If you're a human reporter quaking in your boots this week over news of a Los Angeles Times algorithm that wrote the newspaper's initial story about an earthquake, you might want to cover your ears for this fact:
Software from Automated Insights will generate about 1 billion stories this year — up from 350 million last year, CEO and founder Robbie Allen told Poynter via phone.
But here's why that shouldn't necessarily make journalists fear for their jobs: Most of those billion-with-a-B stories consist of highly personalized content, including individualized fantasy football recaps; recaps of neighborhood-level real estate sales; and narratives making sense of web sites' analytics.

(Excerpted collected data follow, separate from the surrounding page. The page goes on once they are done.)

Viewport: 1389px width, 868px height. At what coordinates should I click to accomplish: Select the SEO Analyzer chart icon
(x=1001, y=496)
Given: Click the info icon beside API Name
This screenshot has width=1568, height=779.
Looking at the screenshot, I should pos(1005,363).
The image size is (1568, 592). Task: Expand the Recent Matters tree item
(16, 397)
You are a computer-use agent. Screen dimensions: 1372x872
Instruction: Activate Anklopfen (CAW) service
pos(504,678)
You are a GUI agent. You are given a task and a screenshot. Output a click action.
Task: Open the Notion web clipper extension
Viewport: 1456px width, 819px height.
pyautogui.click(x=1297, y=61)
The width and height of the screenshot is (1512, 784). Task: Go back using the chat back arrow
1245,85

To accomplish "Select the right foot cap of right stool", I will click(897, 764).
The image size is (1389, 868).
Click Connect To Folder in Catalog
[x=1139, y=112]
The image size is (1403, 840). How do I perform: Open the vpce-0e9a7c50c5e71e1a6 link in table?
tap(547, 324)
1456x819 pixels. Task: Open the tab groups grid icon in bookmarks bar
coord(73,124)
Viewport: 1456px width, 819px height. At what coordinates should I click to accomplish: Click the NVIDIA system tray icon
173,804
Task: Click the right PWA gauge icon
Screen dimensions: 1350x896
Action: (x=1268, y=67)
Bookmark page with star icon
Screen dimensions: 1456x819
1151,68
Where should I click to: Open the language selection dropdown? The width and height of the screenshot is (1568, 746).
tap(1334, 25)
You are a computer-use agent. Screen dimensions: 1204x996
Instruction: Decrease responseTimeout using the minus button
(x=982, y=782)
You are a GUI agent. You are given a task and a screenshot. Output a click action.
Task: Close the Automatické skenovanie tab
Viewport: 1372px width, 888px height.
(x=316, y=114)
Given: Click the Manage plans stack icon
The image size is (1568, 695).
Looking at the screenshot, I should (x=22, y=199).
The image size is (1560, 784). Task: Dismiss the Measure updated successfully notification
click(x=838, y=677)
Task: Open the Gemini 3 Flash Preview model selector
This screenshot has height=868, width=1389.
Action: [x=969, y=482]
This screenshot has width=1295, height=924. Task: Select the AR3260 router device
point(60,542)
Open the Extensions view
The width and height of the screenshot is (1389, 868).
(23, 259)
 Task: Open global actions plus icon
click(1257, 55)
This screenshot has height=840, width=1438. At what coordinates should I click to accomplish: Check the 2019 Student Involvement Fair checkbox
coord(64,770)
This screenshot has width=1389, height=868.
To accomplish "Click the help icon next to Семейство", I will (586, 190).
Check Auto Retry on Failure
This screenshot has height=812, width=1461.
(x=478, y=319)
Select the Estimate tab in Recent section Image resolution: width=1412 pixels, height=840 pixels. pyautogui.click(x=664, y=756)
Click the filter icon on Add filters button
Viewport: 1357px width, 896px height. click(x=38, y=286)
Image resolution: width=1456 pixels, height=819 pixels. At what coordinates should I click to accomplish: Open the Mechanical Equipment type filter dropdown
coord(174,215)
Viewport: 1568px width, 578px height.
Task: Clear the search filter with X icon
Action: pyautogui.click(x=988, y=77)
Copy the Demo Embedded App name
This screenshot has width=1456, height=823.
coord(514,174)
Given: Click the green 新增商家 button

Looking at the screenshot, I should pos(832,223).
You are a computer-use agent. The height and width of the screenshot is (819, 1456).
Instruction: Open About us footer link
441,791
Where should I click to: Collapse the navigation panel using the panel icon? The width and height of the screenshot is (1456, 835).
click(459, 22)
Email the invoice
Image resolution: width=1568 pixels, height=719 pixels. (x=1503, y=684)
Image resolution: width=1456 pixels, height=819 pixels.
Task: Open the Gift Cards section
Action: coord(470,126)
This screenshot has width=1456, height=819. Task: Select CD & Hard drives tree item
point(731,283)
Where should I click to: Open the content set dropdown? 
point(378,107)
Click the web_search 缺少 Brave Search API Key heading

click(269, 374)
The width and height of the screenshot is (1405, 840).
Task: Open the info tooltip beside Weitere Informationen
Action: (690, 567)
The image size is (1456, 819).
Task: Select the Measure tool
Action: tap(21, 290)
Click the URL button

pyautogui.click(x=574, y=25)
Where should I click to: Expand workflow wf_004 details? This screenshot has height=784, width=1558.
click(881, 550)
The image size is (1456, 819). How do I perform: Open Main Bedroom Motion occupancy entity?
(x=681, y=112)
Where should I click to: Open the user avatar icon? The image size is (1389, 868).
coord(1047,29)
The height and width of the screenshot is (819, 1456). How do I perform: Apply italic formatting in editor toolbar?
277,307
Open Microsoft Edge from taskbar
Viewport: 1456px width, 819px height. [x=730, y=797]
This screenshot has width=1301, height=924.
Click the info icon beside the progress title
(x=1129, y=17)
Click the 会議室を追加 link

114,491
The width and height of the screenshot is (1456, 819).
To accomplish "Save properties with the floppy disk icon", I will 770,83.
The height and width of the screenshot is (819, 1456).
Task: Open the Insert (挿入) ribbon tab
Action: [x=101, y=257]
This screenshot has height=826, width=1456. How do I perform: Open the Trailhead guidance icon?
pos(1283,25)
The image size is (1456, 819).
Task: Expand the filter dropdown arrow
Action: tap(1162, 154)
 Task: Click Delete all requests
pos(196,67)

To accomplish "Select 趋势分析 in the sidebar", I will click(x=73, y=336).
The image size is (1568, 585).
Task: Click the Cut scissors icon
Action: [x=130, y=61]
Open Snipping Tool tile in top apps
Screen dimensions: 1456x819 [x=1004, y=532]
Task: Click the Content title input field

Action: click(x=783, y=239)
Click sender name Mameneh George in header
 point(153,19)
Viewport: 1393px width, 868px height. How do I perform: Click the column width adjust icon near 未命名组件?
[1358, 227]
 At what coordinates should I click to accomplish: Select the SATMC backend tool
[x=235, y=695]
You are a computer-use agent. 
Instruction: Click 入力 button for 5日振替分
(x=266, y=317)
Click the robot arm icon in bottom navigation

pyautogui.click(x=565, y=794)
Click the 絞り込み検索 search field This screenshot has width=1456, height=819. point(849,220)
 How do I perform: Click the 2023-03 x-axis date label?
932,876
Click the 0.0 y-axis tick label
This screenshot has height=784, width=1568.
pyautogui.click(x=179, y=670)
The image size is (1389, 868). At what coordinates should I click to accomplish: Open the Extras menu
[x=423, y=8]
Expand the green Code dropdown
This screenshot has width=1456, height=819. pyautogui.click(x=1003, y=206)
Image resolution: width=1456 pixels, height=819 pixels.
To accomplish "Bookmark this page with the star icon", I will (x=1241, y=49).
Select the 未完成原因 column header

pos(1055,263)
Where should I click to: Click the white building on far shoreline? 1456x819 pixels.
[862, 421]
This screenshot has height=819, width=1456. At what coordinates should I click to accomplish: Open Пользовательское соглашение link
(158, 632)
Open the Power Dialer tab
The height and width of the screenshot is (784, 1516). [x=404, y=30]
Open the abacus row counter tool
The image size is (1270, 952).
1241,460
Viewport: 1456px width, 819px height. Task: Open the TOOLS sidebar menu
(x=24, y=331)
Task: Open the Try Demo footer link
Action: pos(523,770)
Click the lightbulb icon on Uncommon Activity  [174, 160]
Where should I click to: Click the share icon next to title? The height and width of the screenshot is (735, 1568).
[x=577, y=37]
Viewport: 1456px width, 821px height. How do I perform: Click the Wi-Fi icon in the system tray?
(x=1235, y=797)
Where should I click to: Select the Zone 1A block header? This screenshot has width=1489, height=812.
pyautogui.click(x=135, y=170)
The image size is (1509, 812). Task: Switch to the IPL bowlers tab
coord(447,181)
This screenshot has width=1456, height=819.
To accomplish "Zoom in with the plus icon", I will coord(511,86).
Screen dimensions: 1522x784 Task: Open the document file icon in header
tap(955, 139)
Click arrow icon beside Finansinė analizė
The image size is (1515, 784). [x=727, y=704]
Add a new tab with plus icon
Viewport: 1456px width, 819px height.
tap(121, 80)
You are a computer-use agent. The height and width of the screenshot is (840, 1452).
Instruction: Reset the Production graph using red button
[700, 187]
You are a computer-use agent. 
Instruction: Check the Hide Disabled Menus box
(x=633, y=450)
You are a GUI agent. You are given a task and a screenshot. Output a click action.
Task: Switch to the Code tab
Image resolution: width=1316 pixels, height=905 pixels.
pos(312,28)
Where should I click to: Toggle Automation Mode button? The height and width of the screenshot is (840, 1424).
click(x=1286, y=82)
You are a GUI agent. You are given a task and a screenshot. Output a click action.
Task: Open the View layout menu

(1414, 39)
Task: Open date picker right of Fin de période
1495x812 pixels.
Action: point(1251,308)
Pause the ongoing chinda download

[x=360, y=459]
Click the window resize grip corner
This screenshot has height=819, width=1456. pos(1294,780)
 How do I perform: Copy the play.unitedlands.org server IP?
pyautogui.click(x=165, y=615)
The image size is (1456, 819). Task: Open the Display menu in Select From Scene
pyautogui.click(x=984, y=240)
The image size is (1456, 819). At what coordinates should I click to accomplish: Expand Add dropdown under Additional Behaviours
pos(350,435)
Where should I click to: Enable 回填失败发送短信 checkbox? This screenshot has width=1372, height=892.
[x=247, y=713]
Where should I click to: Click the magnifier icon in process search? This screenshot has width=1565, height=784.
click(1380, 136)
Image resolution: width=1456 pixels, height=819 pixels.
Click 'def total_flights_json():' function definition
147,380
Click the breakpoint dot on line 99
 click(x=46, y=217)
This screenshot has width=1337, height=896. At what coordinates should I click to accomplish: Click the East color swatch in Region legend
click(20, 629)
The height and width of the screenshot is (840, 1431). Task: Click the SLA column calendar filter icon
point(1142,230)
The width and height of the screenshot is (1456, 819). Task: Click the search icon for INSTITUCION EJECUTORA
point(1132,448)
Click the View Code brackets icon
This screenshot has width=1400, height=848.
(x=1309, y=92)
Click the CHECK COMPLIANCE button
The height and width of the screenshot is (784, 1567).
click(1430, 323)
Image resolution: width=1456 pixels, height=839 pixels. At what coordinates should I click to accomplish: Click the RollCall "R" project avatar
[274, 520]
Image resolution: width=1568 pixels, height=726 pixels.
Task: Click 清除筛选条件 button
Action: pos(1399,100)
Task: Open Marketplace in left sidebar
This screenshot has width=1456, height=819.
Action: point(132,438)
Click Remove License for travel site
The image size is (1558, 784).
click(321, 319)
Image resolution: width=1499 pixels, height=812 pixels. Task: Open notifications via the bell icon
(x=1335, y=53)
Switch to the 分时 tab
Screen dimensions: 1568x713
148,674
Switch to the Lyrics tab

“Don’t we have enough content in the world?" Allen asked. "We do have too much content, but it’s of the generic and unpersonalized variety.”
So should journalists worry?
“My response has always been, I dont think journalists have anything to worry about because we’re creating content where it didn’t exist before,” Allen said. The company gets the most bang for its buck by targeting individuals in ways it was never feasible to target them before, he said. But not all Automated Insights stories are written for an audience of one.
What about readers?
Allen told me I might have read Automated Insights stories before without even realizing it. That's because some of the news sites that run the company's more widely distributed software-generated stories — such as financial earnings previews and recaps — don't identify them as Automated Insights content.
He declined to tell me who his clients are, but he said it's up to each site to decide whether to include an Automated Insights byline. Bylines can distract from the content, Allen argued, particularly if readers biased against "robot stories" spend their time looking for deficiencies.
“People are much more critical of automated content just because they want to find the bugs in the software," he said, adding that “it’s much easier to point the finger” at computer-generated content than at human-generated content. (I assured him that we human writers get plenty of criticism, too.)
In addition to the user perception issue, Allen said his news organization clients might also be concerned about poorer treatment by Google if the search giant realizes content is automated. But he said they shouldn't worry about that — automated content doesn't mean crap content, and Google crawls for quality content, whatever the source.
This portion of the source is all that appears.